The following provisions of sub-rules (4) to (10) of rule 9A will also apply to private companies:
(a) Before making any offer for issue of any securities or buyback of securities or issue of bonus shares or rights offer, the private company must ensure that the entire holding of securities of its promoters, directors, and key managerial personnel has been dematerialized.
(b) Any person who intends to be a member of the private company will now receive securities in dematerialized form only, and any transfer of securities will be in dematerialized form only.
(c) Every private company must facilitate dematerialization of all its existing securities by making the necessary application to a depository and securing an International Security Identification Number (ISIN) for each type of security. The company must then inform all its existing security holders about this facility.
(d) Every private company must:
(i) Make timely payment of fees to the depository and registrar to an issue and share transfer agent in accordance with the agreement executed between the parties.
(ii) Maintain a security deposit with the depository and registrar to an issue and share transfer agent in such form as may be agreed between the parties.
(iii) Comply with the regulations, directions, guidelines, or circulars issued by the Securities and Exchange Board of India (SEBI) or Depository from time to time with respect to dematerialization of shares of private companies and matters incidental or related thereto.
(iv) No private company that has defaulted in sub-rule (4) shall make an offer of any securities or buyback its securities or issue any bonus or right shares till the payments to depositories or registrar to an issue and share transfer agent are made.

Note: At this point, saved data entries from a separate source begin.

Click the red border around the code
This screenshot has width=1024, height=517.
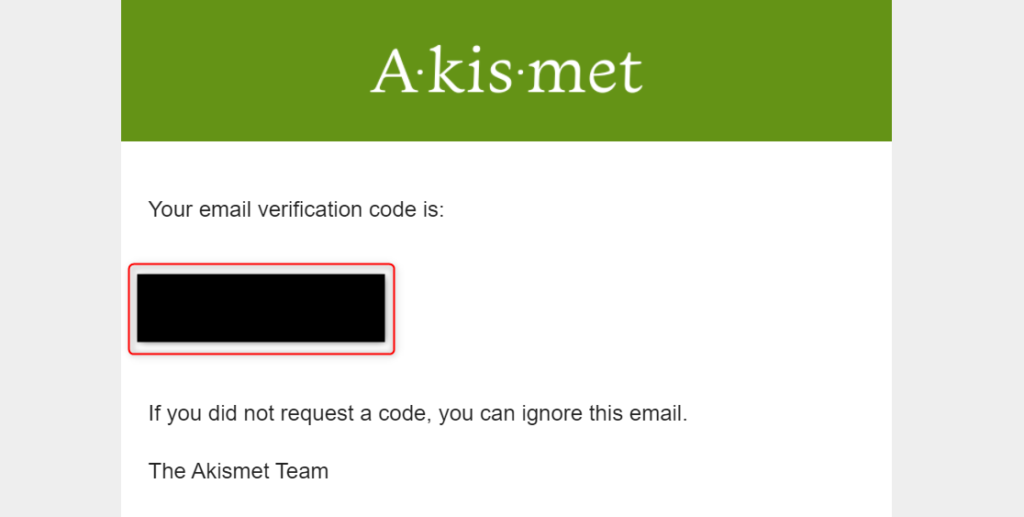(261, 264)
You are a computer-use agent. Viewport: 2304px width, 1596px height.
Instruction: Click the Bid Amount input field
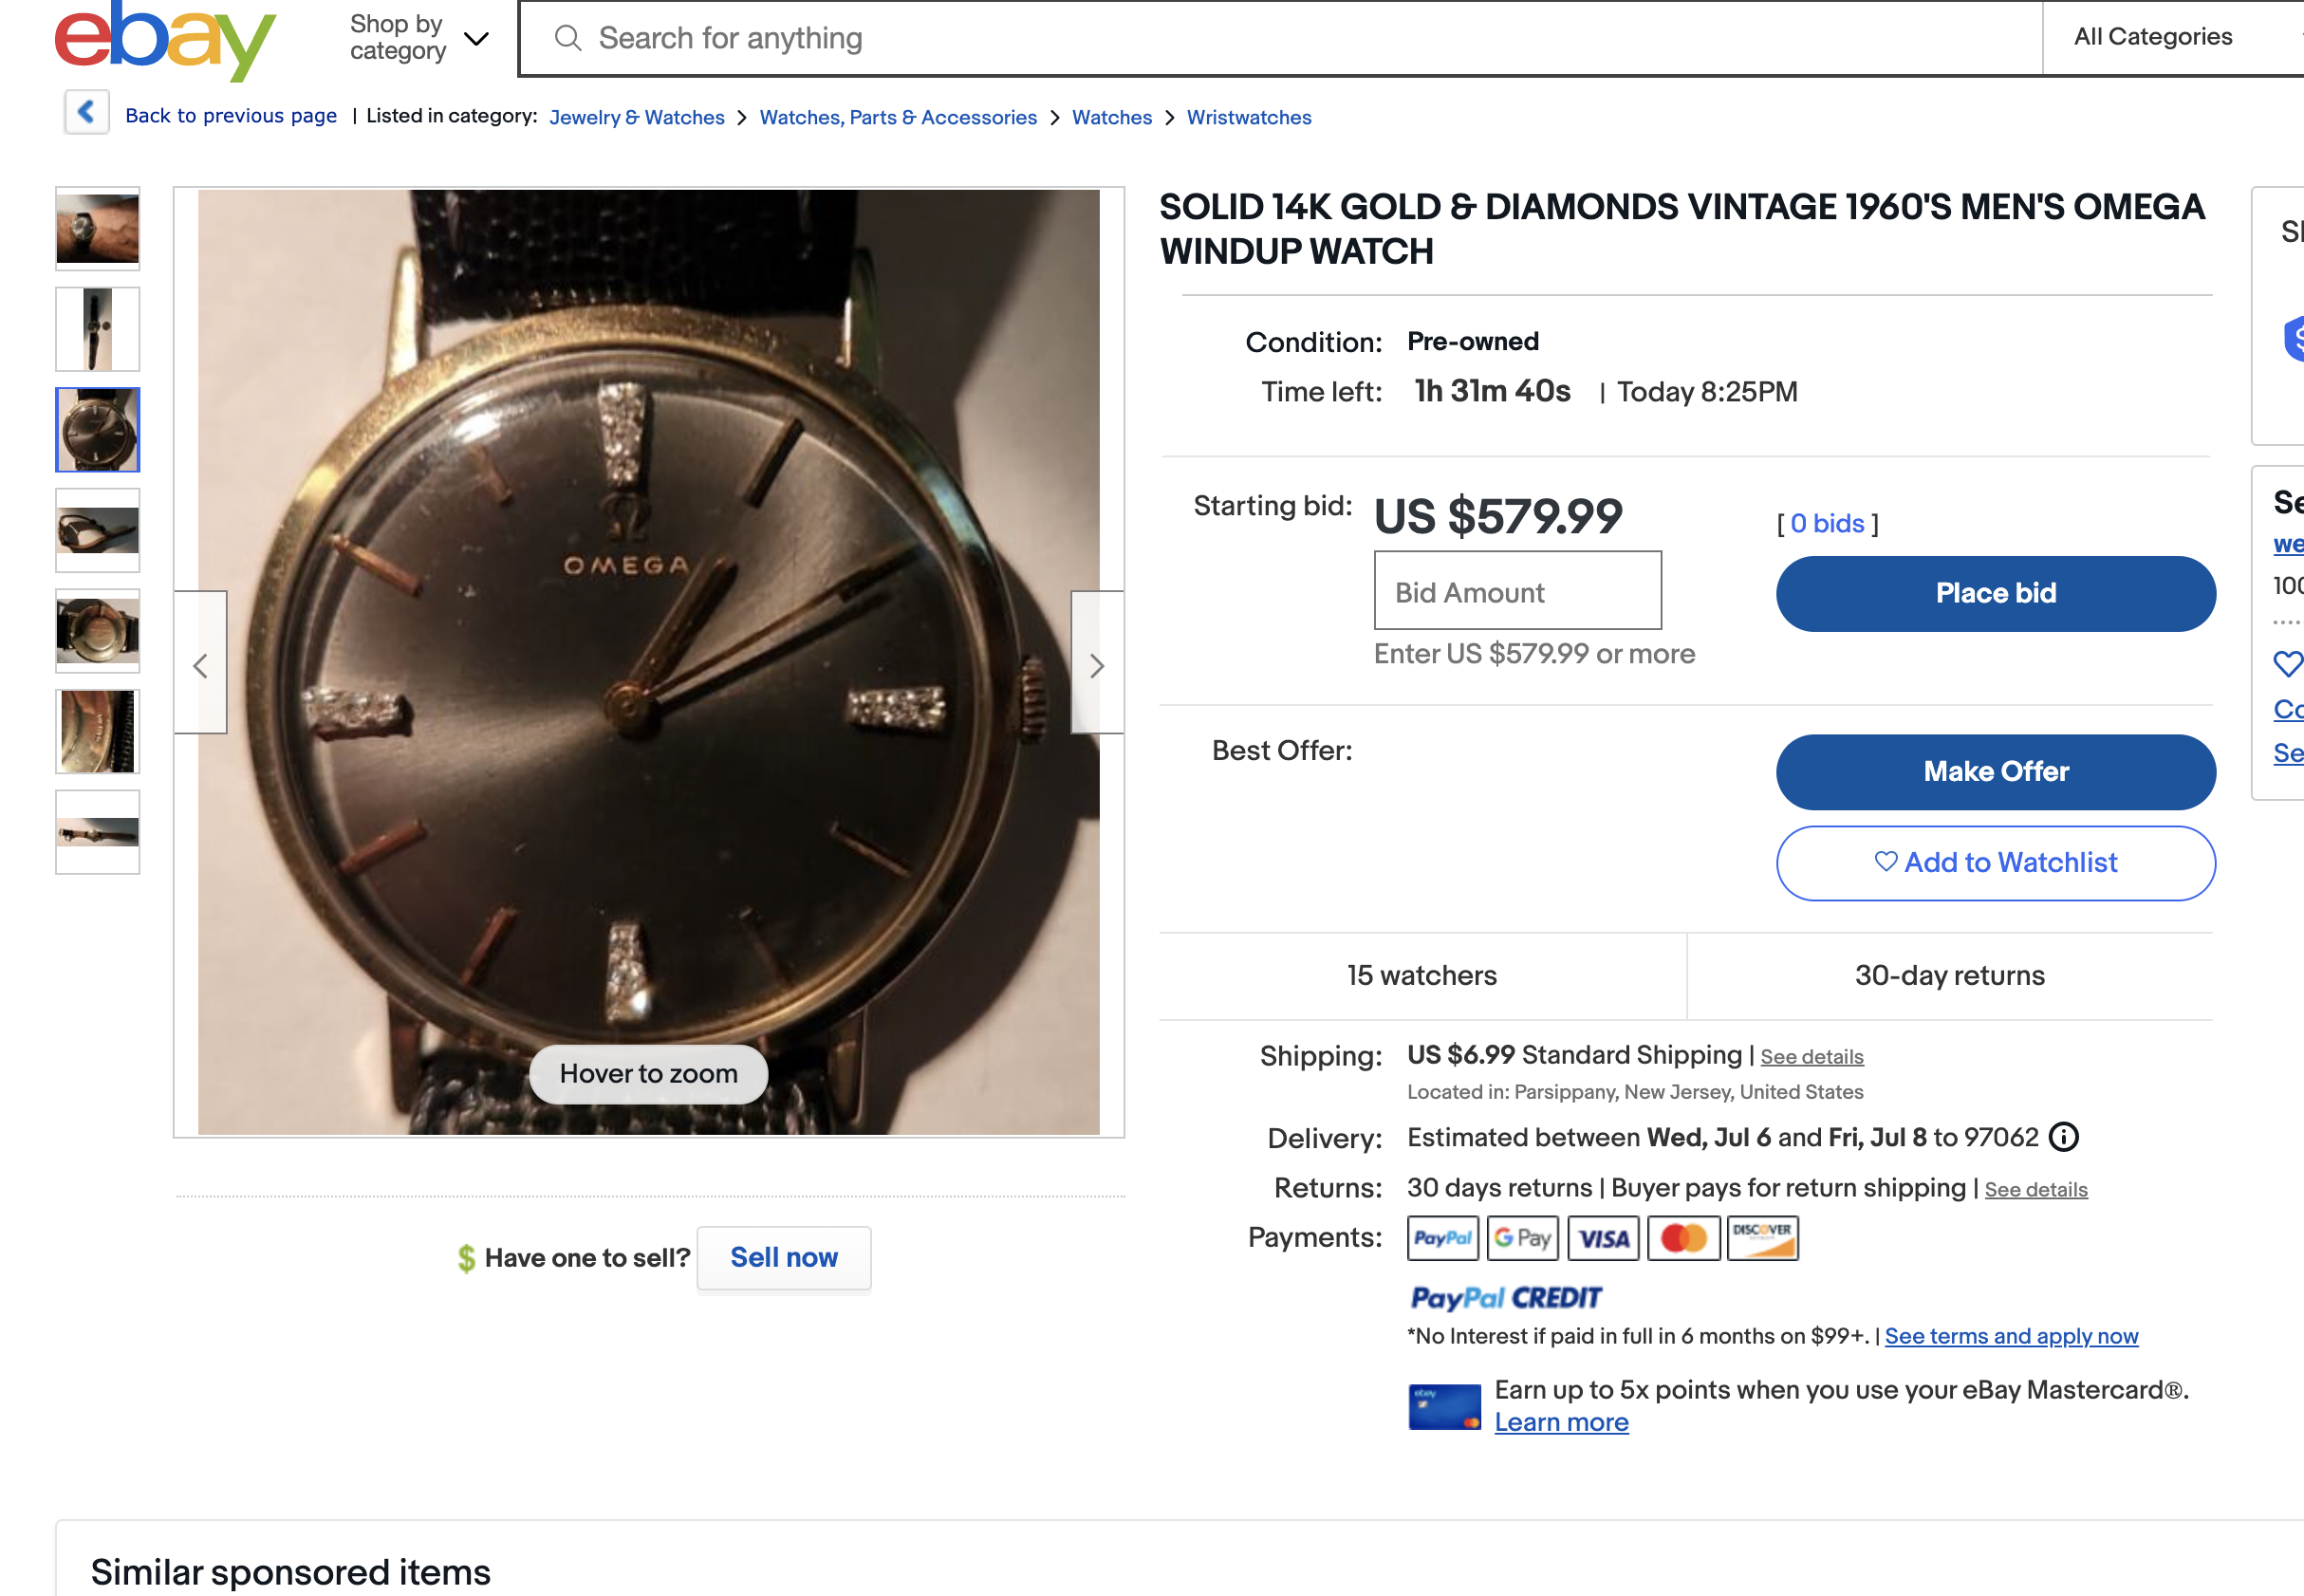[x=1517, y=592]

(v) Except as provided in sub-rule (8), the provisions of the Depositories Act 1996, the SEBI (Depositories and Participants) Regulations, 2018, and the SEBI (Registrars to an Issue and Share Transfer Agents) Regulations, 1993 shall apply mutatis mutandis to dematerialisation of securities of private companies.

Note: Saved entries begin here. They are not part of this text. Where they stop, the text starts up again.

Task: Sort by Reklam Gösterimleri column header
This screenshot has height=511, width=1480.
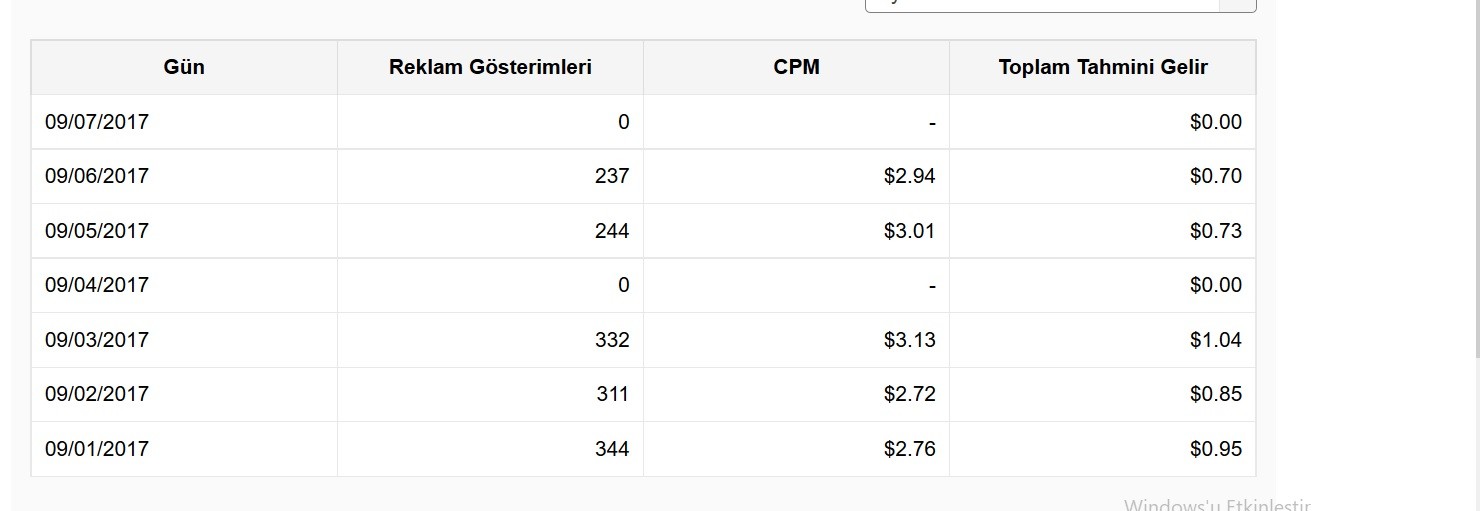Action: (x=490, y=67)
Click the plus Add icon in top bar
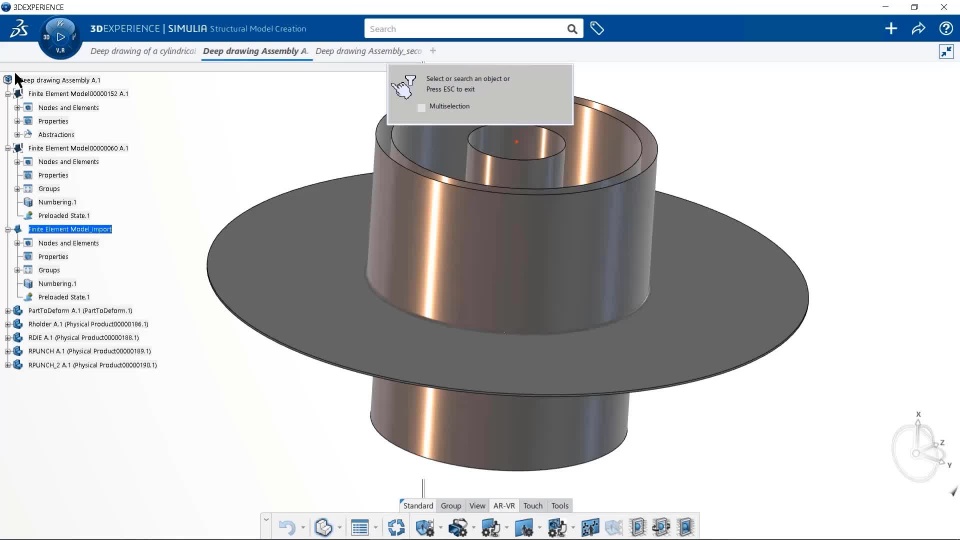Image resolution: width=960 pixels, height=540 pixels. point(891,29)
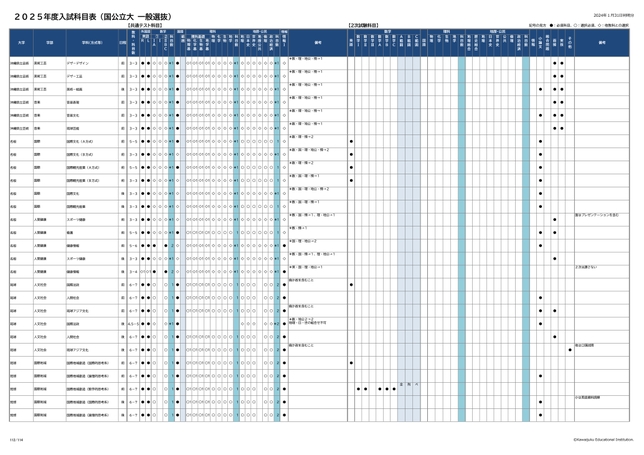The image size is (644, 455).
Task: Click the 備考 header of the 共通テスト table
Action: pyautogui.click(x=317, y=43)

(vi) Every private company governed by this rule shall submit Form PAS-6 to the Registrar within 60 days from the conclusion of each half year, duly certified by a company secretary in practice or chartered accountant in practice.
(vii) The company shall immediately bring to the notice of the depositories any difference observed in its issued capital and the capital held in dematerialised form.
(viii) Any grievances of security holders of private companies under this rule shall be filed before the Investor Education and Protection Fund Authority.
(ix) The Investor Education and Protection Fund Authority shall initiate any action against a depository or participant or registrar to an issue and share transfer agent after prior consultation with SEBI.
Compliances:
Filing of form PAS 6 within sixty days from the conclusion of each half year.